Sep 20 12:17:48 server slapd[10287]: bdb(dc=example,dc=org): /var/lib/ldap/log.0000003916: log file unreadable: Permission denied  <----- HERE
Sep 20 12:17:48 server slapd[10287]: bdb(dc=example,dc=org): PANIC: Permission denied
Sep 20 12:17:48 server slapd[10287]: bdb(dc=example,dc=org): Invalid log file: log.0000003916: DB_RUNRECOVERY: Fatal error, run database recovery
Sep 20 12:17:48 server slapd[10287]: bdb(dc=example,dc=org): PANIC: DB_RUNRECOVERY: Fatal error, run database recovery

What is happening there is that one of the log files isn't readable by slapd as indeed the owner has changed from openldap to root and permissions are set to 600:

/var/lib/ldap/log.0000003916: log file unreadable: Permission denied

$ sudo ls -lh /var/lib/ldap/
-rw------- 1 openldap openldap  10M 2011-09-09 11:09 log.0000003914
-rw------- 1 openldap openldap  10M 2011-09-20 09:54 log.0000003915
-rw------- 1 root     root      10M 2011-09-20 12:10 log.0000003916 <----- HERE
-rwxr-xr-x 1 openldap openldap  20M 2011-09-20 12:51 mail.bdb
-rwxr-xr-x 1 openldap openldap 1.7M 2011-09-20 12:51 objectClass.bdb
-rwxr-xr-x 1 openldap openldap  12M 2011-09-20 12:51 sn.bdb
-rwxr-xr-x 1 openldap openldap 1.4M 2011-09-20 12:51 uid.bdb

I fixed this by changing the owner from root to openldap:

$ sudo chown openldap:openldap /var/lib/ldap/log.0000003916

Then slapd started properly:

Sep 20 13:01:40 evergreen slapd[18901]: @(#) $OpenLDAP: slapd 2.4.21 (Jun  2 2011 19:36:19) $#012#011buildd@allspice:/build/buildd/openldap-2.4.21/debian/build/servers/slapd
Sep 20 13:01:40 evergreen slapd[18901]: PROXIED attributeDescription "DC" inserted.
Sep 20 13:01:41 evergreen slapd[18902]: slapd starting

I didn't check the permissions of that log file before running db4.7_recover so I don't know what set the owner to root.

Q2: Is it recommended to run db4.7_recover as openldap to avoid permission issues on log files (e.g. do sudo -u openldap /usr/bin/db4.7_recover -v -h /var/lib/ldap)?

Q3: As a more generic question: is there a way to monitor which process last changed the permission on a file? (that way if the issue is not with running db4.7_recover as sudo I can find out what it is).

Q4: Have you got more advises as to how troubleshooting this type of LDAP issues?

Additional info:
-server=ubuntu 10.04
-openldap=https://help.ubuntu.com/community/OpenLDAPServer


Solution 1:

On busy servers I've seen OpenLDAP having problems with default 1024 max file handles.

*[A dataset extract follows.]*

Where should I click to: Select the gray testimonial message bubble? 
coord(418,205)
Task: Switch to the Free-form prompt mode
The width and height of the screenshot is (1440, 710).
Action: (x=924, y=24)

Increase that limit in /etc/security/limits.conf for openldap user and see if that fixes the problem. Usually if that is the reason slapd will complain about it to logs.

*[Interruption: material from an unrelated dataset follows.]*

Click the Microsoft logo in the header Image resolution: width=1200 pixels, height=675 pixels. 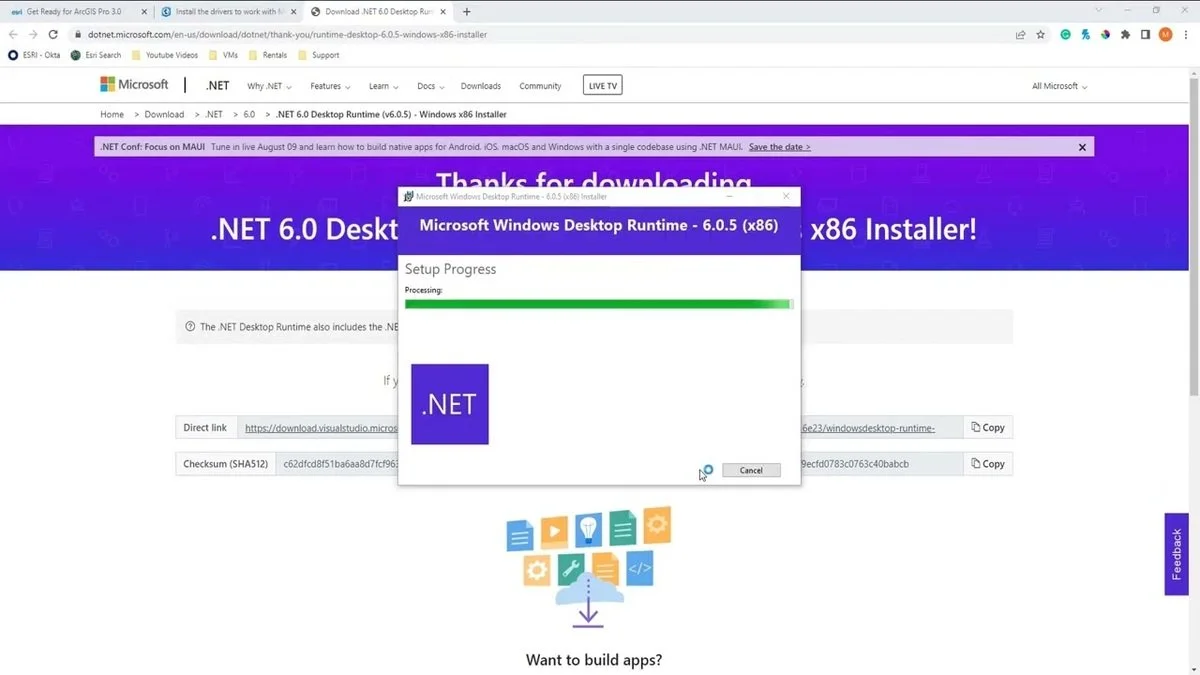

Under certain circumstances slapd can also leak memory over time and as a result Linux kernel OOM will kill it. If that happened, dmesg should tell you a tale how out of memory killer bravely killed slapd.

Q2: should not matter as long as you fix the permissions before starting slapd.

Q3: Linux audit subsystem can help you with that. Read man auditd and auditctl; answering to this is out of scope of your original Q :)

Q4: Increase slapd log level to maximum, read the logs. Google.